Whether playing casually, or formally with the Israel Philharmonic conducted by Zubin Mehta, the music soars. It takes your breath away. Itzhak is interspersed with old interviews, lots of family photographs, a 1958 video of a 13-year-old Perlman on The Ed Sullivan Show, news footage of him received the Presidential Medal of Freedom at the White House in 2015, other amusing relics, and a running commentary by Perlman talking up the trials and tribulations of his quite eventful life. It was a hard life for his family, which sacrificed much in affording the young lad to practice, practice, practice.
The documentary covers the many interests of the maestro. Teaching students. Conducting at Julliard. Rehearsing, then performing, with Billy Joel for a concert at Madison Square Garden. (Sadly, the director cuts away from what begins as a dazzling performance.) Visits from old friends, including joking with actor Alan Alda while comparing the ridiculous polio treatments their families threw at them as youngsters. Drinking huge glasses of red wines loosens them up before they devour a soup Itzhak has made. It’s a lovely collage of a unique man (with his adoring and fiercely devoted wife) as a patron of the arts, social activist, and all around mensch.

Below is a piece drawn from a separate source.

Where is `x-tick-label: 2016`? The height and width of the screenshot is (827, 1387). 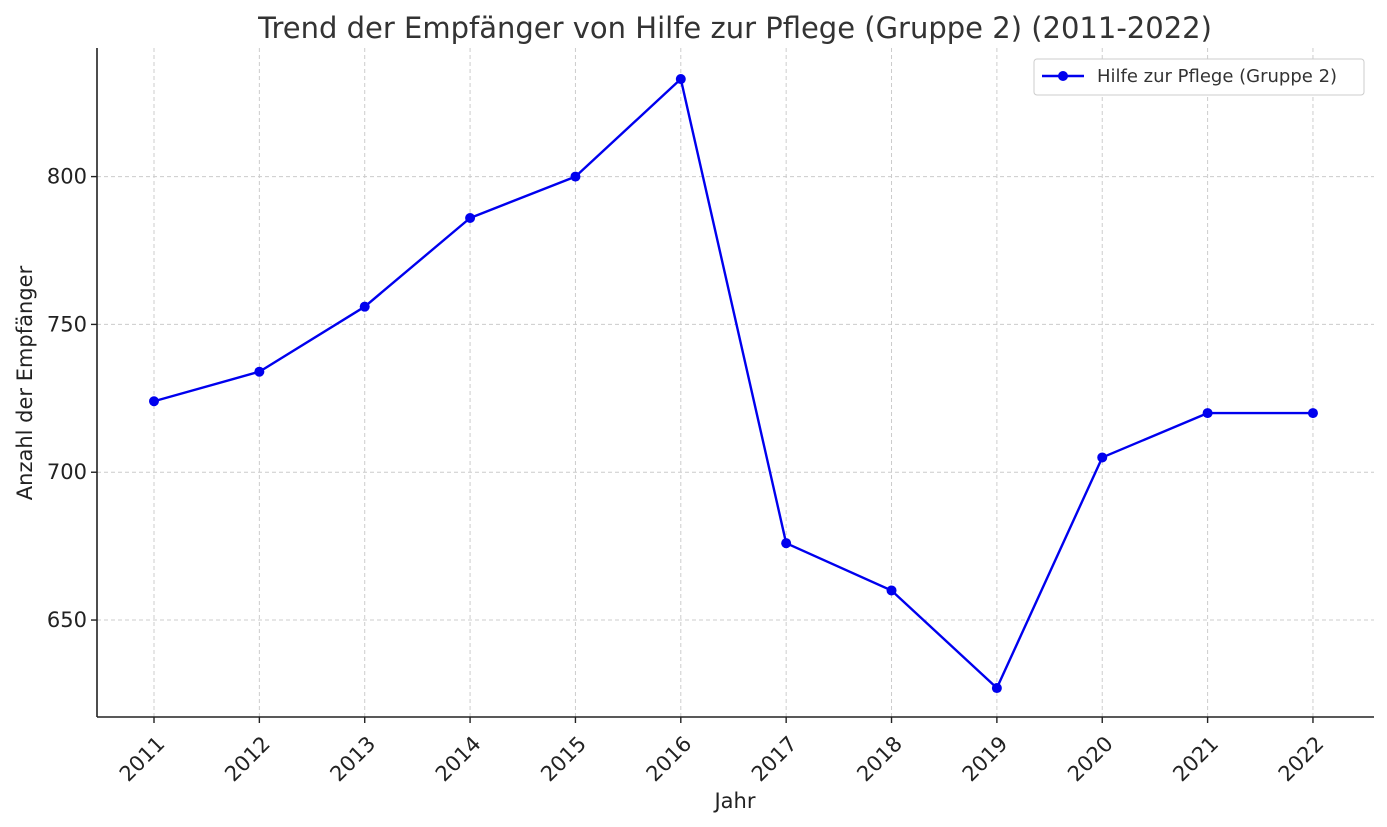 x-tick-label: 2016 is located at coordinates (670, 760).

The Perlman Music Program takes up a small but important amount of the film’s final third. It’s something that Toby had created in 1994, to instill a creative spirit in young people with musical talent, to nurture them about life – where the best and not-so-best students are treated equally. It’s just one of the social enchantments that the film offers. There’s also a delicate poignancy when the sadness of Holocaust brings back memories of Perlman’s mother, a Holocaust survivors.
As the film nears its close, the camera browses about the Perlman apartment, where the 16 Grammy Awards, a handful of Emmys, and other accolades sit side-by-side on the mantle with autographed baseballs from Hall of Famers Ozzie Smith and Lou Brock.
Itzhak reveals one man’s gift to mankind. His joy and passion overflows the frame and spills out on to the audience. The music is divine: the more the merrier. You can savor that breathtaking experience in the theatres playing this wonderful film, or wait for its broadcast later this year on PBS’s American Masters, a deserved home for this heartwarming experience.
Chernick and her quartet of cinematographers (Daniel Kedem, Christopher Gallo, Mikko Timonen, and Chris Dapkins) and her probably overworked seamstress, editor Helen Yum, have created an entertaining, crowd-pleasing salute to a virtuoso whose life is truly inspirational. It’s a triumphant examination of one of the greatest performers to grace this planet.
Elias Savada is a movie copyright researcher, critic, craft beer geek, and avid genealogist based in Bethesda, Maryland. He helps program the Spooky Movie International Movie Film Festival, and previously reviewed for Film Threat and Nitrate Online. He is an executive producer of the horror film German Angst and the new documentary Nuts! He co-authored, with David J. Skal, Dark Carnival: the Secret World of Tod Browning (the revised edition will be published in 2018 by Centipede Press).